Volker Pantenburg, Harun Farocki Institut, Berlin
In “One plus one” (1968), Godard famously proclaimed: If an intellectual wants to be revolutionary, he has to stop being an intellectual. Many notions of radicality around 1968 are struggling with the question how the relation between thinking/aesthetics on the one hand and acting/politics on the other can be overcome. Does one need to take sides? If so, which side would it have to be? Is it a false dichotomy in the first place?
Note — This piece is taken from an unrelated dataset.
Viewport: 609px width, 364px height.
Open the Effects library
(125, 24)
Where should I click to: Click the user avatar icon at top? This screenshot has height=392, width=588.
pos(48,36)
Harun Farocki, Holger Meins, and Günter Peter Straschek, fellow students of the first year at Deutsche Film- und Fernsehakademie Berlin (dffb) gave different answers and suggested different paths. Meins, cameraman for Farocki’s The Words of the Chairman (1967) and Straschek’s A Western for the SDS (1968) and director of Oskar Langenfeld (1966) took the most radical option by joining the armed struggle of the Red Army Faction and ending his life in prison after a hunger strike in November 1974. Farocki and Straschek, in their turn, tried to maintain a rigorous political stance within the realm of a political aesthetics. In a variation of Godard’s one-liner, Straschek reminds us: “Bad intellectuals have never yet become good proletarians.” Showing and commenting clips and short films by the three film makers, I would like to delineate options of negotiating film making and politics in the years 1967 to 1970.
Volker Pantenburg is professor for Film Studies at Freie Universität Berlin. In 2015, he co-founded the Harun Farocki Institut.